Aim of the task.
Would you print each of the entries below precisely as given?

(Dataset items)
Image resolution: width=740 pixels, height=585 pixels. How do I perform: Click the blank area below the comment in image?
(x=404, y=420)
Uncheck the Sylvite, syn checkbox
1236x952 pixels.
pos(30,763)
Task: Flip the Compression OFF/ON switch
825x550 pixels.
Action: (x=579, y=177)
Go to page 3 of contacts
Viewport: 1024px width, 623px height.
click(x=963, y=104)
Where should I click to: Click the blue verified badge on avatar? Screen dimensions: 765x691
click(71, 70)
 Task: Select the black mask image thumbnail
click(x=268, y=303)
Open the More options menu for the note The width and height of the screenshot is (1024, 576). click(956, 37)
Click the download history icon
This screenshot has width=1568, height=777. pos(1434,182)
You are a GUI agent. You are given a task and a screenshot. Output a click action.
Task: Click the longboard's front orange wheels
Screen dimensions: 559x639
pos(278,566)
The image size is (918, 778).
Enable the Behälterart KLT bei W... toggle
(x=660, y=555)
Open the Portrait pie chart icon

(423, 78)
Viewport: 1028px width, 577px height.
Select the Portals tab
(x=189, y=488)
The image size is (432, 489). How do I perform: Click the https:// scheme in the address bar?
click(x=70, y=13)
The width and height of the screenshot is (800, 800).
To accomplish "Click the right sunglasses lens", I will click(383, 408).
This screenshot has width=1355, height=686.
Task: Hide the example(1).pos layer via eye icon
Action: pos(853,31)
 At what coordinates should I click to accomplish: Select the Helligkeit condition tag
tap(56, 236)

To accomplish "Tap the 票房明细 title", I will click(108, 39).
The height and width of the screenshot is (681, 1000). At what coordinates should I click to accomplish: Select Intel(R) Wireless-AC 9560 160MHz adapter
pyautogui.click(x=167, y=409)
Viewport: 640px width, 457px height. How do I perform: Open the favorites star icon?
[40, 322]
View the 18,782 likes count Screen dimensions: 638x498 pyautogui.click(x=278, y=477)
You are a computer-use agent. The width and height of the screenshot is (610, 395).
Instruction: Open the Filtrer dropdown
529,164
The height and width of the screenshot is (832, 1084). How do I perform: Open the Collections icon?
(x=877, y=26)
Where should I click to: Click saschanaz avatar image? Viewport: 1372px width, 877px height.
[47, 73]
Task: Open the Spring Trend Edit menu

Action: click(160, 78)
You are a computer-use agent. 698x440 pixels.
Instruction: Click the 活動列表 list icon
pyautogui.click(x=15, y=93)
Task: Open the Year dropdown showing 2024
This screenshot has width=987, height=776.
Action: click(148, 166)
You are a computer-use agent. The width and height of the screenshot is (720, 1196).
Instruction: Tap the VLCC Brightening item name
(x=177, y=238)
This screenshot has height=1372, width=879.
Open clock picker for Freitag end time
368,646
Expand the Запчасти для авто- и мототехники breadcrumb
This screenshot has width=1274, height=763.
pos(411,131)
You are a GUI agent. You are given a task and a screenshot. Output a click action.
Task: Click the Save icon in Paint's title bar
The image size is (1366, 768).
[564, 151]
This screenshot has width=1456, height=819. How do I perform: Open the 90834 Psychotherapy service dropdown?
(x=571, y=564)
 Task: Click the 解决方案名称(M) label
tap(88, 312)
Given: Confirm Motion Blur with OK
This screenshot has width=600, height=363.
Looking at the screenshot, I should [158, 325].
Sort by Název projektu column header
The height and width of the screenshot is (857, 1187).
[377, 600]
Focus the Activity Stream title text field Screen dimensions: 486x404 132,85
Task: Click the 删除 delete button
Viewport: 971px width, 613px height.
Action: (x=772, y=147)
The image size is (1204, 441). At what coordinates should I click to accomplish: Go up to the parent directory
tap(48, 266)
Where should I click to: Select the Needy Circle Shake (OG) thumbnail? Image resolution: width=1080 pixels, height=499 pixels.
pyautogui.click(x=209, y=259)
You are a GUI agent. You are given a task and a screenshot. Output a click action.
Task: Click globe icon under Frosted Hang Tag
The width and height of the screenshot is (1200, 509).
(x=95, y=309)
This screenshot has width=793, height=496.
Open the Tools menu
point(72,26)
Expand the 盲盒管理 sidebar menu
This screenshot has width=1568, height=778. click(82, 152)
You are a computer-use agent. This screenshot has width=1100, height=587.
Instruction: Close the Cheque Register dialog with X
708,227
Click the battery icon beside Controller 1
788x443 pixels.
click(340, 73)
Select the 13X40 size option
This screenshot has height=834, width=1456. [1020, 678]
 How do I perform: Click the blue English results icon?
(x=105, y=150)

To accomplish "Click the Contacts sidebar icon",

Result of this exercise.
Image resolution: width=740 pixels, height=585 pixels. How do I perform: Click the blank area below the comment in image?
(x=404, y=420)
Uncheck the Sylvite, syn checkbox
1236x952 pixels.
pos(30,763)
Task: Flip the Compression OFF/ON switch
825x550 pixels.
Action: (x=579, y=177)
Go to page 3 of contacts
Viewport: 1024px width, 623px height.
click(x=963, y=104)
Where should I click to: Click the blue verified badge on avatar? Screen dimensions: 765x691
click(71, 70)
 Task: Select the black mask image thumbnail
click(x=268, y=303)
Open the More options menu for the note The width and height of the screenshot is (1024, 576). click(956, 37)
Click the download history icon
This screenshot has width=1568, height=777. pos(1434,182)
You are a GUI agent. You are given a task and a screenshot. Output a click action.
Task: Click the longboard's front orange wheels
Screen dimensions: 559x639
pos(278,566)
The image size is (918, 778).
Enable the Behälterart KLT bei W... toggle
(x=660, y=555)
Open the Portrait pie chart icon

(423, 78)
Viewport: 1028px width, 577px height.
Select the Portals tab
(x=189, y=488)
The image size is (432, 489). How do I perform: Click the https:// scheme in the address bar?
click(x=70, y=13)
The width and height of the screenshot is (800, 800).
To accomplish "Click the right sunglasses lens", I will click(383, 408).
This screenshot has width=1355, height=686.
Task: Hide the example(1).pos layer via eye icon
Action: pos(853,31)
 At what coordinates should I click to accomplish: Select the Helligkeit condition tag
tap(56, 236)

To accomplish "Tap the 票房明细 title", I will click(108, 39).
The height and width of the screenshot is (681, 1000). At what coordinates should I click to accomplish: Select Intel(R) Wireless-AC 9560 160MHz adapter
pyautogui.click(x=167, y=409)
Viewport: 640px width, 457px height. How do I perform: Open the favorites star icon?
[40, 322]
View the 18,782 likes count Screen dimensions: 638x498 pyautogui.click(x=278, y=477)
You are a computer-use agent. The width and height of the screenshot is (610, 395).
Instruction: Open the Filtrer dropdown
529,164
The height and width of the screenshot is (832, 1084). How do I perform: Open the Collections icon?
(x=877, y=26)
Where should I click to: Click saschanaz avatar image? Viewport: 1372px width, 877px height.
[47, 73]
Task: Open the Spring Trend Edit menu

Action: click(160, 78)
You are a computer-use agent. 698x440 pixels.
Instruction: Click the 活動列表 list icon
pyautogui.click(x=15, y=93)
Task: Open the Year dropdown showing 2024
This screenshot has width=987, height=776.
Action: click(148, 166)
You are a computer-use agent. The width and height of the screenshot is (720, 1196).
Instruction: Tap the VLCC Brightening item name
(x=177, y=238)
This screenshot has height=1372, width=879.
Open clock picker for Freitag end time
368,646
Expand the Запчасти для авто- и мототехники breadcrumb
This screenshot has width=1274, height=763.
pos(411,131)
You are a GUI agent. You are given a task and a screenshot. Output a click action.
Task: Click the Save icon in Paint's title bar
The image size is (1366, 768).
[564, 151]
This screenshot has width=1456, height=819. How do I perform: Open the 90834 Psychotherapy service dropdown?
(x=571, y=564)
 Task: Click the 解决方案名称(M) label
tap(88, 312)
Given: Confirm Motion Blur with OK
This screenshot has width=600, height=363.
Looking at the screenshot, I should [158, 325].
Sort by Název projektu column header
The height and width of the screenshot is (857, 1187).
[377, 600]
Focus the Activity Stream title text field Screen dimensions: 486x404 132,85
Task: Click the 删除 delete button
Viewport: 971px width, 613px height.
Action: (x=772, y=147)
The image size is (1204, 441). At what coordinates should I click to accomplish: Go up to the parent directory
tap(48, 266)
Where should I click to: Select the Needy Circle Shake (OG) thumbnail? Image resolution: width=1080 pixels, height=499 pixels.
pyautogui.click(x=209, y=259)
You are a GUI agent. You are given a task and a screenshot. Output a click action.
Task: Click globe icon under Frosted Hang Tag
The width and height of the screenshot is (1200, 509).
(x=95, y=309)
This screenshot has width=793, height=496.
Open the Tools menu
point(72,26)
Expand the 盲盒管理 sidebar menu
This screenshot has width=1568, height=778. click(82, 152)
You are a computer-use agent. This screenshot has width=1100, height=587.
Instruction: Close the Cheque Register dialog with X
708,227
Click the battery icon beside Controller 1
788x443 pixels.
click(340, 73)
Select the 13X40 size option
This screenshot has height=834, width=1456. [1020, 678]
 How do I perform: Click the blue English results icon?
(x=105, y=150)

To accomplish "Click the Contacts sidebar icon",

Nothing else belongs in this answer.